─── DOCUMENT PASSAGE
Out of the Unknown is a British television science fiction horror anthology drama series, produced by the BBC and broadcast on BBC2 in four series between 1965 and 1971. Most episodes of the first three series were a dramatisation of a science fiction short story. Some were written directly for the series, but most were adaptations of already-published stories.

The first three years were exclusively science fiction, but that genre was mostly abandoned in the final year in favour of horror-fantasy stories, with only one story based around science-fiction. Many videotapes of episodes were wiped in the early 1970s, as was standard procedure at the time. A large number of episodes are still missing, although some have resurfaced—for example, "Level Seven" from series two, originally broadcast on 27 October 1966, was returned to the BBC from the archives of a European broadcaster in January 2006.

Origins
Irene Shubik had been a science fiction fan since college. In 1961 suggested to her superior Sydney Newman, then head of the drama department of ABC Television, an ITV franchise contractor, with a proposal to create a science fiction version of Armchair Theatre. This became Out of this World, a sixty-minute anthology series hosted by Boris Karloff that ran for thirteen episodes between June and September 1962. Many of the episodes were adaptations of stories by writers including John Wyndham, Isaac Asimov and Philip K. Dick.

Series one

Shubik began work, and soon found that finding science fiction stories suitable for adaptation was a difficult task. She later recalled "I had to read hundreds of stories to pick a dozen. You have no idea how difficult some of these authors are to deal with, and it seems a special thing among SF writers to hedge themselves behind almost impossible copyright barriers, even when they have got a story that is possible to do on television. So many you can't. Either the conception is so way out you would need a fantastic budget to produce it, or the story is too short, too tight to be padded out to make an hour's television". When working on Out of this World Shubik had made a valuable contact in John Carnell, a key figure in British science fiction publishing. He was the founder of science fiction magazine New Worlds, and agent for many of Britain's science fiction writers. Carnell was able to suggest stories and authors for her to consider. Shubik received copies of science fiction anthologies from British publishers, and also sought advice from many authors including Frederik Pohl, Alfred Bester and Robert Silverberg. The latter two admitted to her that they had run into similar difficulties in finding suitable material for television adaptation. She considered asking Nigel Kneale if he would write a new Quatermass story for the series, and contacted Arthur C. Clarke regarding the possibility of adapting his novel The Deep Range.
──────
─── PROVIDED DATA
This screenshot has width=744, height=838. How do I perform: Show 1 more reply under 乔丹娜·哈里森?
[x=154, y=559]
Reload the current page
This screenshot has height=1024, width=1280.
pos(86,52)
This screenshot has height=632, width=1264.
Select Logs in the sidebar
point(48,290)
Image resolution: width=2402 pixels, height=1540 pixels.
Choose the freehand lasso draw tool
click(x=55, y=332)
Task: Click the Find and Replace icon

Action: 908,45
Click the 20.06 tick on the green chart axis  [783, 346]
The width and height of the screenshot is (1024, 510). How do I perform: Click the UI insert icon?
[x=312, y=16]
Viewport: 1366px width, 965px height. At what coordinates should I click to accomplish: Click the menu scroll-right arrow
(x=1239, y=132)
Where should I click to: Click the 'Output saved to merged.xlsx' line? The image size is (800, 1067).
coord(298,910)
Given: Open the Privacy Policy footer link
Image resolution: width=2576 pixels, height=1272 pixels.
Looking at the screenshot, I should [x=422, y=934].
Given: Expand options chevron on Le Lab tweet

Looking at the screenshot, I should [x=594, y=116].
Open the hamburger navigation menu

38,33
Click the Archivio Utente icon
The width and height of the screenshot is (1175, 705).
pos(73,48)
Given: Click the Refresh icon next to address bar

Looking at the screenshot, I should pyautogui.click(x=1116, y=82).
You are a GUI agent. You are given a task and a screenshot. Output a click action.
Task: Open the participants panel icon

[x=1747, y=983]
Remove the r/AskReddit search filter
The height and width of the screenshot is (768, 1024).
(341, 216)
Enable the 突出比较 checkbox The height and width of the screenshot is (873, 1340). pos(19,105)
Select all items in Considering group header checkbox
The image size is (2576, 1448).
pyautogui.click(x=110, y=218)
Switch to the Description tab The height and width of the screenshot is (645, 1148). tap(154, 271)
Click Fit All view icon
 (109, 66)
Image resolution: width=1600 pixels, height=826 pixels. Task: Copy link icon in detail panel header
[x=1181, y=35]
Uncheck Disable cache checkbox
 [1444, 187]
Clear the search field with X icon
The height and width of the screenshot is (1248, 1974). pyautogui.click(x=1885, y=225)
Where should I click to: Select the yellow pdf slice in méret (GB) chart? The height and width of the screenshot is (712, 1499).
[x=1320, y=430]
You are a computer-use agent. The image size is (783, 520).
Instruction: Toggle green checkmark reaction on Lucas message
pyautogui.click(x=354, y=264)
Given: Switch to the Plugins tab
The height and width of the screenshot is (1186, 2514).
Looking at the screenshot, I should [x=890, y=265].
──────
## EXERCISE REQUIREMENTS
• A. The passage on Out of the Unknown names the authors Shubik asked for advice. List all of them.
• B. Reproduce the entries from their first line through the line containing "point(48,290)", with both of those lines included.
The text and the entries were drawn from unrelated sources.

## FINAL RESULTS
• A. Frederik Pohl, Alfred Bester, Robert Silverberg

• B.
This screenshot has width=744, height=838. How do I perform: Show 1 more reply under 乔丹娜·哈里森?
[x=154, y=559]
Reload the current page
This screenshot has height=1024, width=1280.
pos(86,52)
This screenshot has height=632, width=1264.
Select Logs in the sidebar
point(48,290)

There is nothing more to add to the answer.